> **Trecho fornecido**
++++++

O zinco desempenha papel relevante na imunidade inata e adaptativa, na integridade de mucosa intestinal e na síntese proteica. Deficiência de zinco (em estudos da década de 99) era observada em parcela significativa dos pacientes em uso de TARV de primeira geração. Na atualidade os estudos não mostram essa deficiência, mas a ingestão (como na população como um todo) pode ser subótima.
Há evidências de que suplementação pode favorecer recuperação imunológica em parte dos pacientes, além de reduzir morbidade diarreica, especialmente em crianças. Em adultos, o impacto sobre CD4 é mais discreto, mas o zinco continua importante para composição corporal, densidade óssea e modulação da inflamação, justificando sua avaliação em pacientes com diarreia recorrente, hipogonadismo, queda de cabelo e cicatrização lenta.
Vitaminas do complexo B, especialmente B12, B6, niacina, tiamina e folato, também são frequentemente subótimas. Níveis baixos de vitamina B12 associam-se a declínio mais rápido da contagem de CD4, e a normalização dos níveis é acompanhada de melhores desfechos imunológicos em alguns estudos.
Alterações da microbiota em pessoas com HIV, com redução de vias de biossíntese microbiana de tiamina e folato, ajudam a explicar por que a TARV isoladamente não corrige essas deficiências.
Baixa ingestão de niacina, por sua vez, se relaciona ao modelo OSINS, com possível impacto em fadiga e função imune.
Por fim, devemos lembrar de outros micronutrientes frequentemente negligenciados: magnésio, cálcio, potássio, molibdênio, iodo e ácidos graxos essenciais ômega-3 e ômega-6.
Em coortes recentes, a ingestão de potássio, magnésio e gorduras poli-insaturadas é marcadamente inferior ao recomendado, o que agrava riscos de hipertensão, arritmias, perda de massa ósea e inflamação crônica.
Diante desse cenário, há alguns autores que preconizam que PVHIV se beneficiariam de um multivitamínico e multimineral diário em doses próximas a 100% da IDR, reservando megadoses individuais para casos com deficiência documentada ou indicações específicas. Particularmente, sou contra. A reposição deve ser pontual, devendo o nutrólogo e nutricionista conhecer os nutrientes mais críticos envolvidos na infecção.

++++++

> **Registros**
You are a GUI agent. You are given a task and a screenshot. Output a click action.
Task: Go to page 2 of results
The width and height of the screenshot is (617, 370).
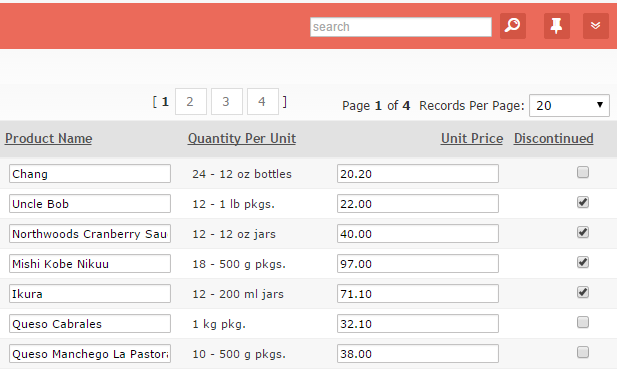coord(190,102)
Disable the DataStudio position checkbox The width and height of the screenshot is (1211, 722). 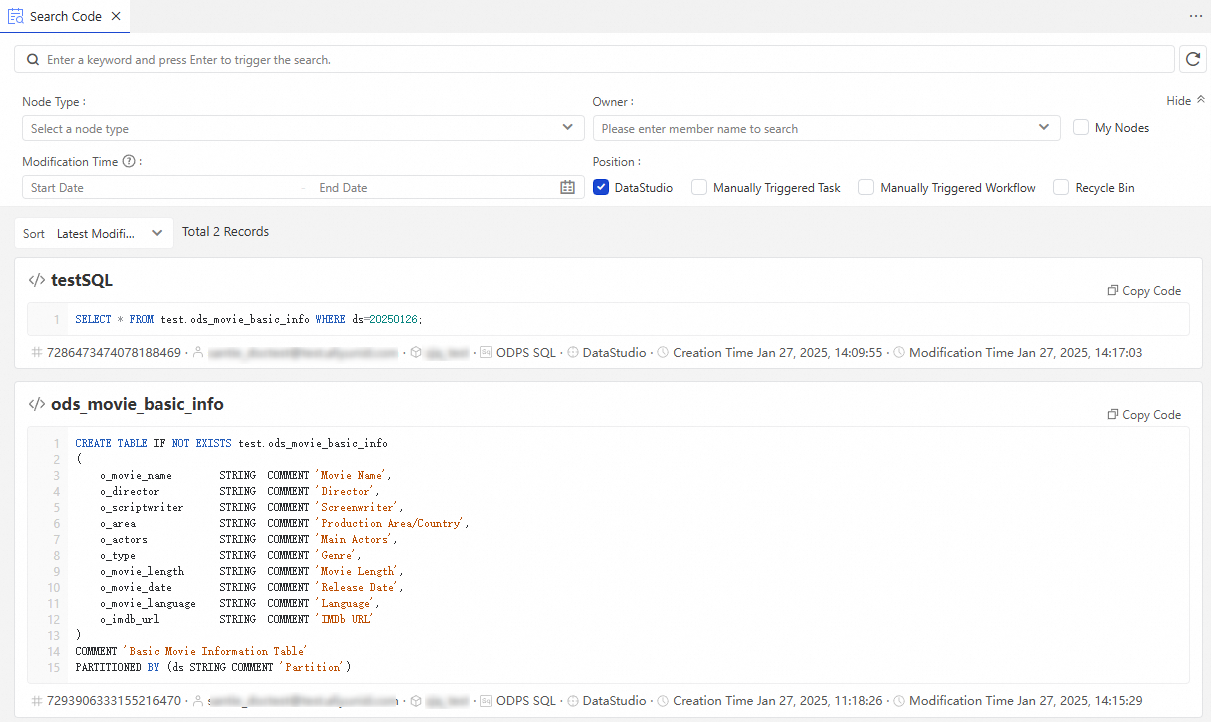coord(601,187)
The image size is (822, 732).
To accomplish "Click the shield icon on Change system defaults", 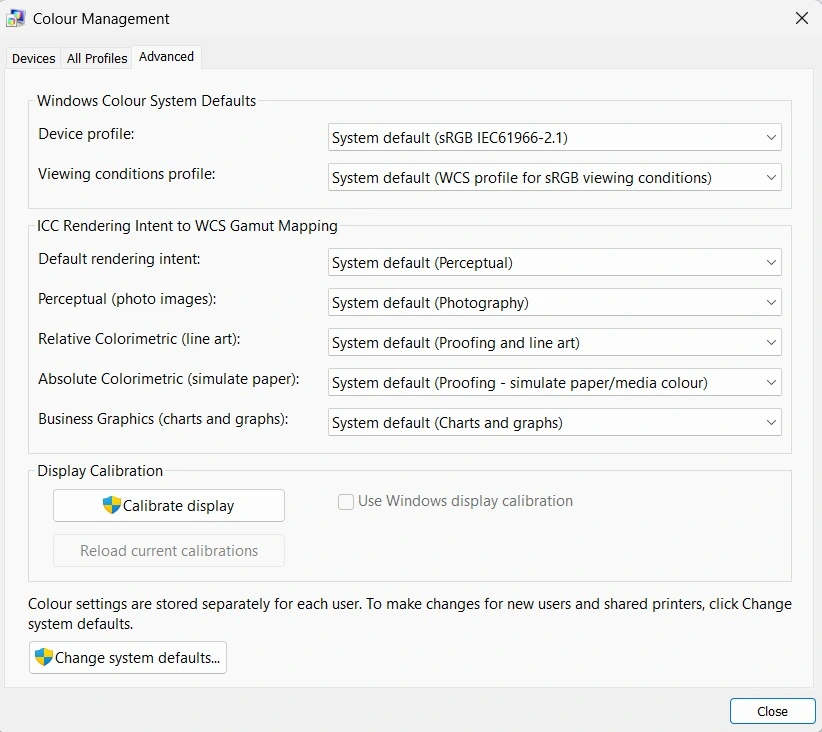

++++++

De acordo com o trecho fornecido, a que se associam níveis baixos de vitamina B12?

A um declínio mais rápido da contagem de CD4.